Drive Products Income Fund holds a 52% indirect interest in Drive Products. Founded in 1983, Drive Products is a Canadian leader in the design and installation of systems solutions that transform a conventional new truck chassis into a specialized vehicle that meets a customer's technical and performance requirements. To achieve this, Drive Products offers a wide variety of products such as power take-offs, hydraulic pumps, motors and coolers, winches, cables and controls, drivelines, blowers and compressors, hoses and fittings, custom consoles, snowplows, spreaders and electronic spreader controls, from leading international manufacturers, in many instances as the sole distributor in Canada.
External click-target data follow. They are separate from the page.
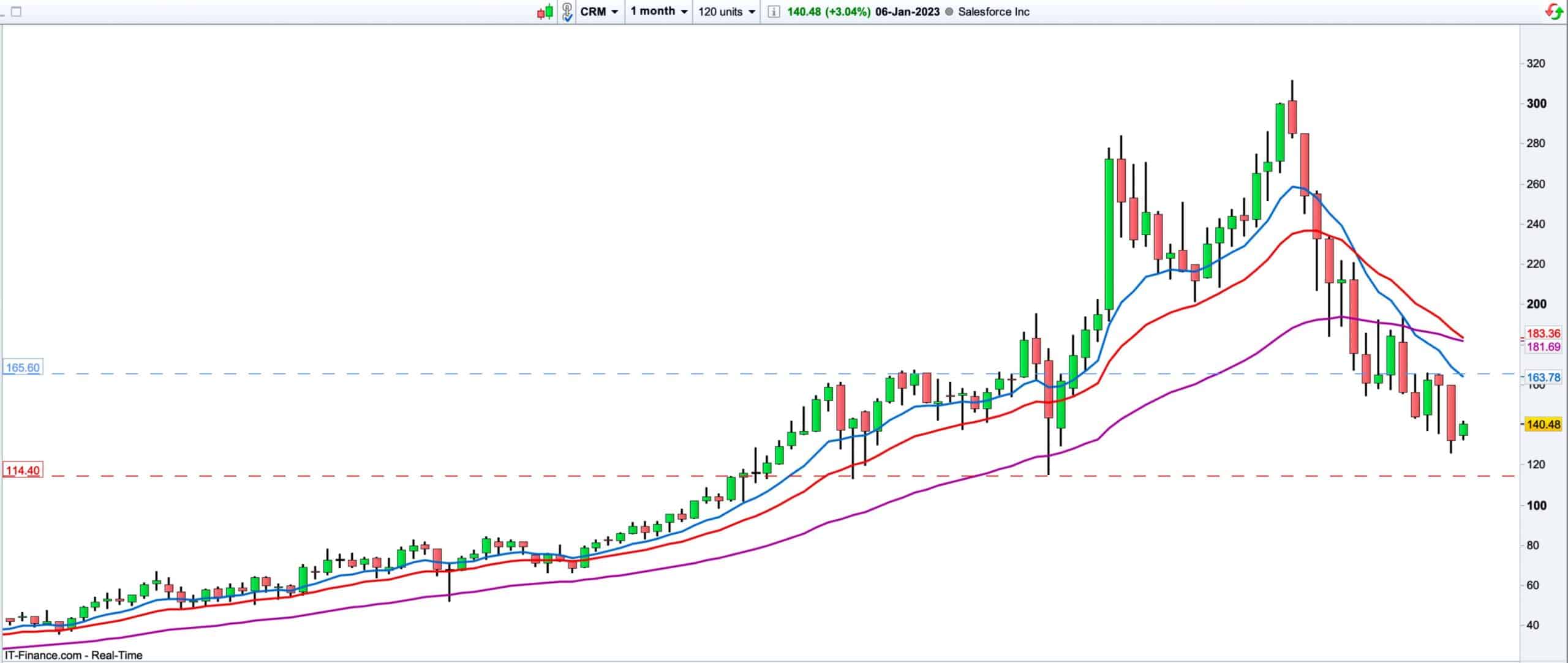
Task: Click the instrument info icon
Action: tap(773, 12)
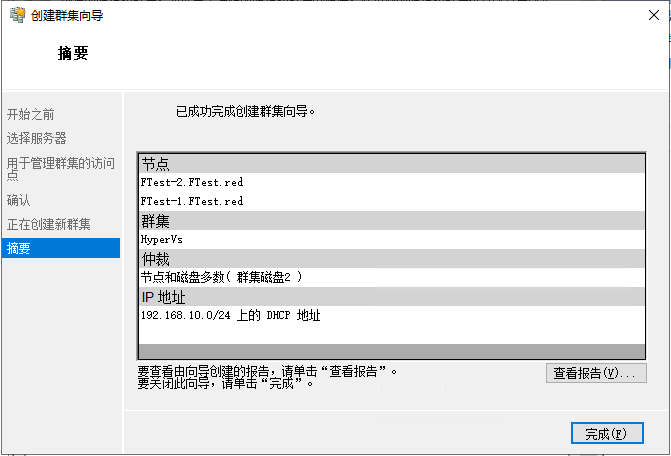Select the 192.168.10.0/24 DHCP address row
This screenshot has width=671, height=456.
pyautogui.click(x=392, y=316)
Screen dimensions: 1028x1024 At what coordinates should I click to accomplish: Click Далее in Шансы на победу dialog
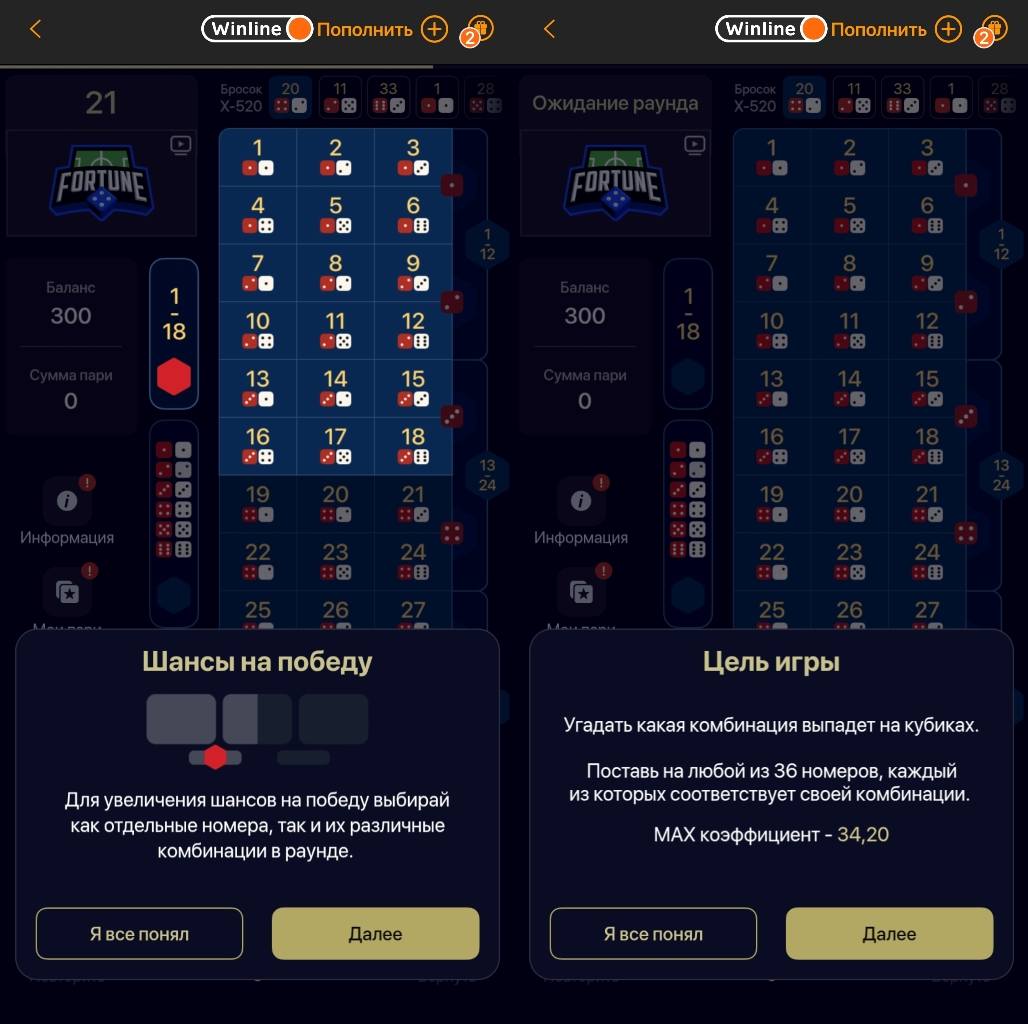click(375, 934)
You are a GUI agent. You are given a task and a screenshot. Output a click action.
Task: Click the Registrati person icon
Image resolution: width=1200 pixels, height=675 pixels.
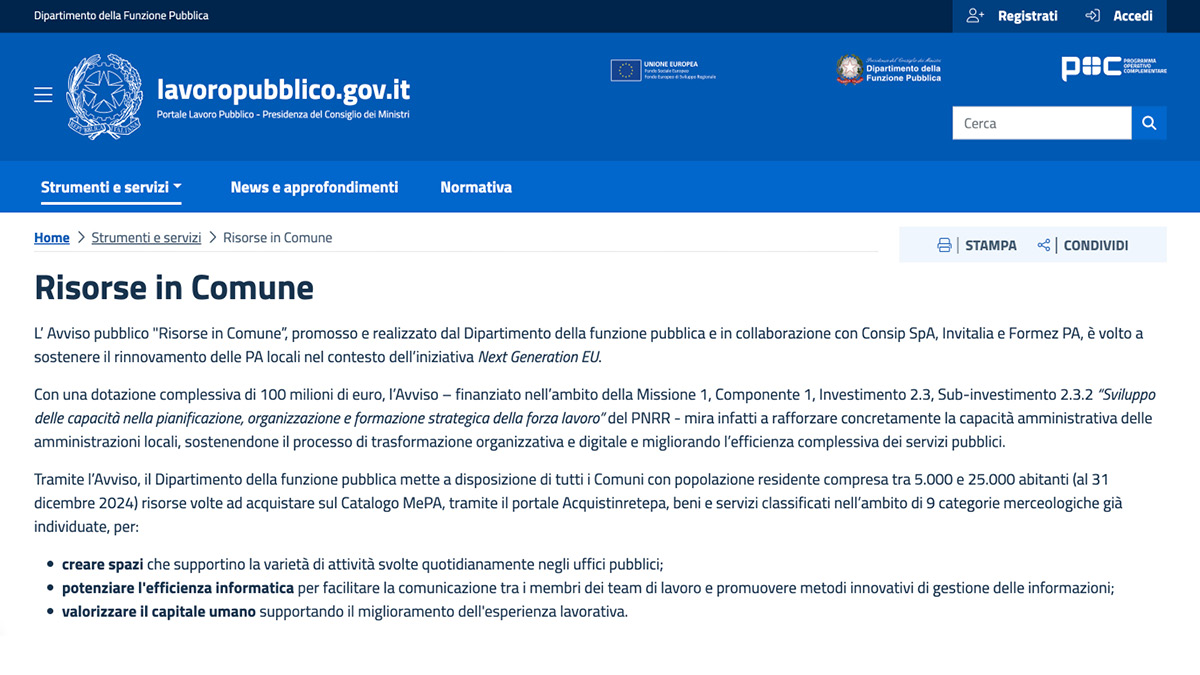tap(975, 15)
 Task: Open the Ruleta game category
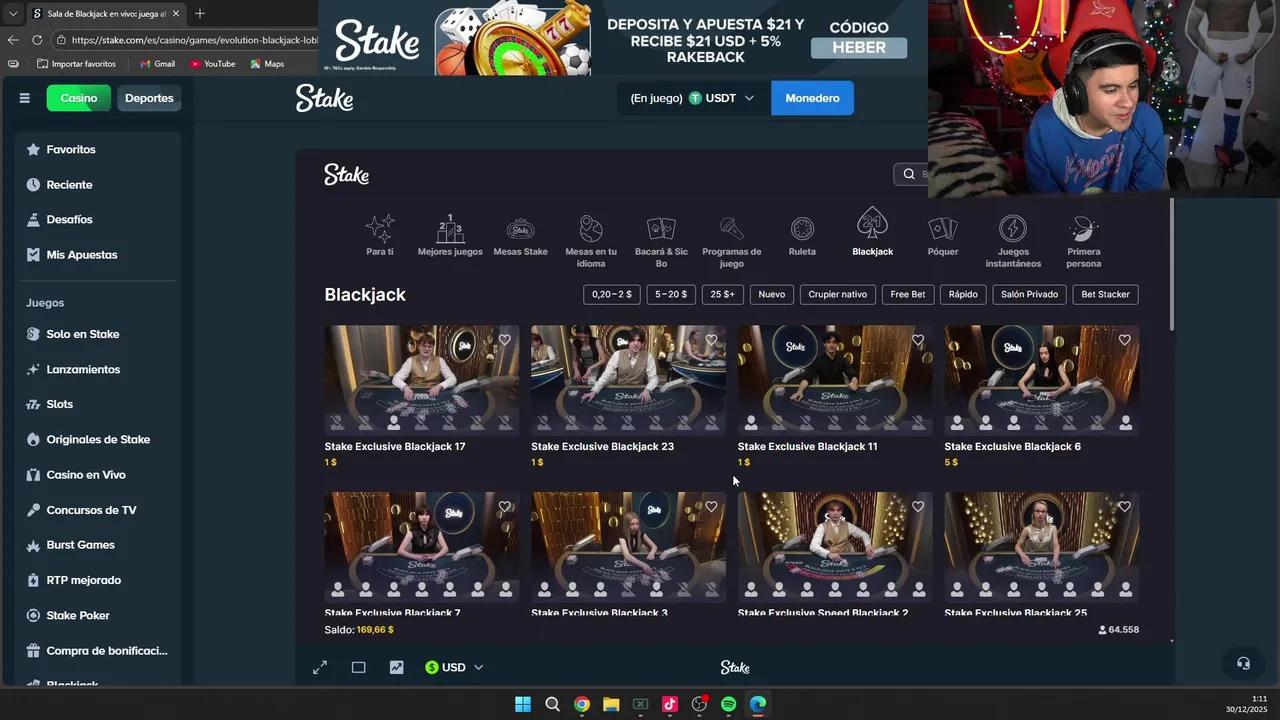coord(802,227)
Cautionary Statement Regarding Forward-looking Information

This press release contains forward-looking information (as defined in the Securities Act (Ontario)) and forward-looking statements (as defined in the United States Securities Exchange Act of 1934) (collectively referred to herein as "forward-looking information" or "forward-looking statements"). Forward-looking statements include all statements that are predictive in nature or that depend on future events or conditions. Forward-looking information is typically identified by words such as "may", "will", "intend", "should", "expect", "believe", "plan", "anticipate", "estimate", "predict", "potential", "continue" or the negative of these terms or other similar terminology. All statements in this press release, other than statements of historical fact, are forward-looking statements. Specifically, this press release contains forward-looking statements regarding the mailing date for the Offer and circular by the Offeror and the Trustee circular by the Board of Trustees and the expected completion date of the Offer. Forward-looking information should not be read as a guarantee of future performance or results. Investors should not rely unduly on forward-looking information as a number of factors could cause actual results to differ materially from the results discussed in the forward-looking information. Although the forward-looking information contained in this press release is based upon what management believes are reasonable assumptions, neither the Fund, Gregory Edmonds, Russell Bilyk nor 2256479 Ontario Inc. can assure investors that actual results will be consistent with results anticipated in such forward-looking information.

The forward-looking information is provided as of the date of this press release and none of the Fund, Gregory Edmonds, Russell Bilyk nor 2256479 Ontario Inc. assumes any obligation to update or revise the forward-looking information to reflect new events or circumstances except as required by applicable law.